-- WHAT YOU WILL DO --
In the records below, find the line that contains "Task: Open Dashboard in the sidebar" and the line that contains "At what coordinates", then retype exactly those two lines and every line between them.

-- ENTRIES PROVIDED --
________

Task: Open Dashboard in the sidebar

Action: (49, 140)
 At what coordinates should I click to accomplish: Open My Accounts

________

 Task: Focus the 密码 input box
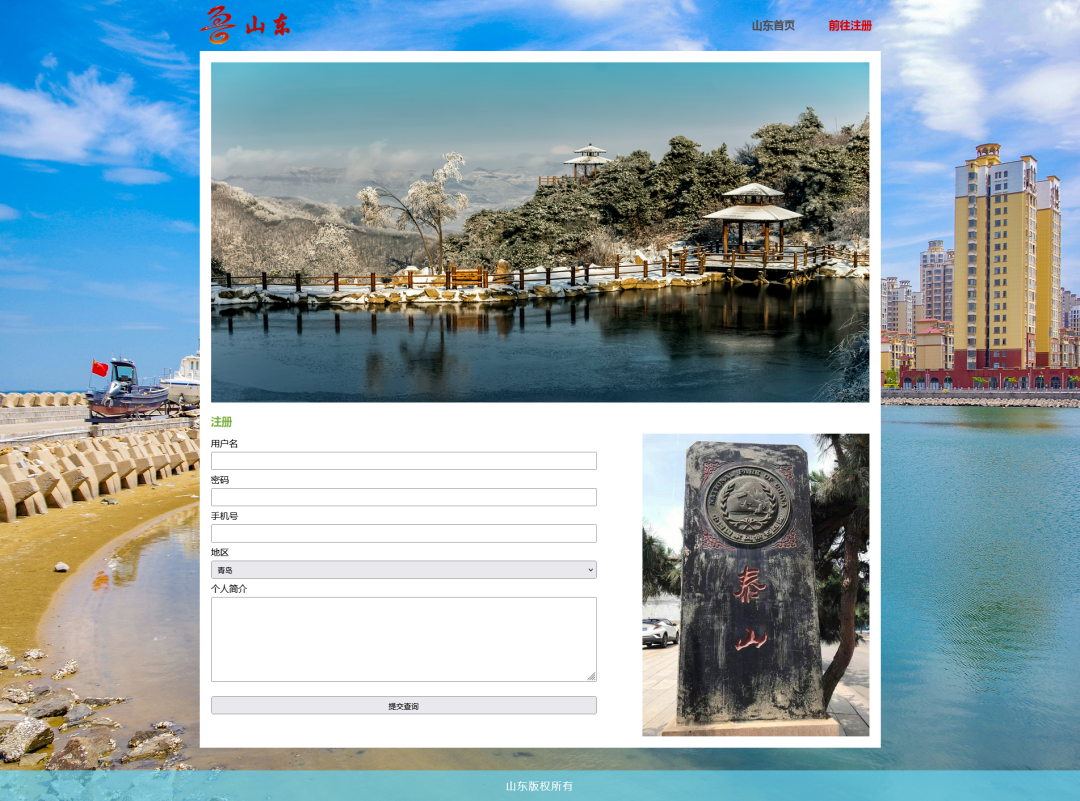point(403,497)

________

-- RESULT OF THIS EXERCISE --
Task: Open Dashboard in the sidebar

Action: (49, 140)
 At what coordinates should I click to accomplish: Open My Accounts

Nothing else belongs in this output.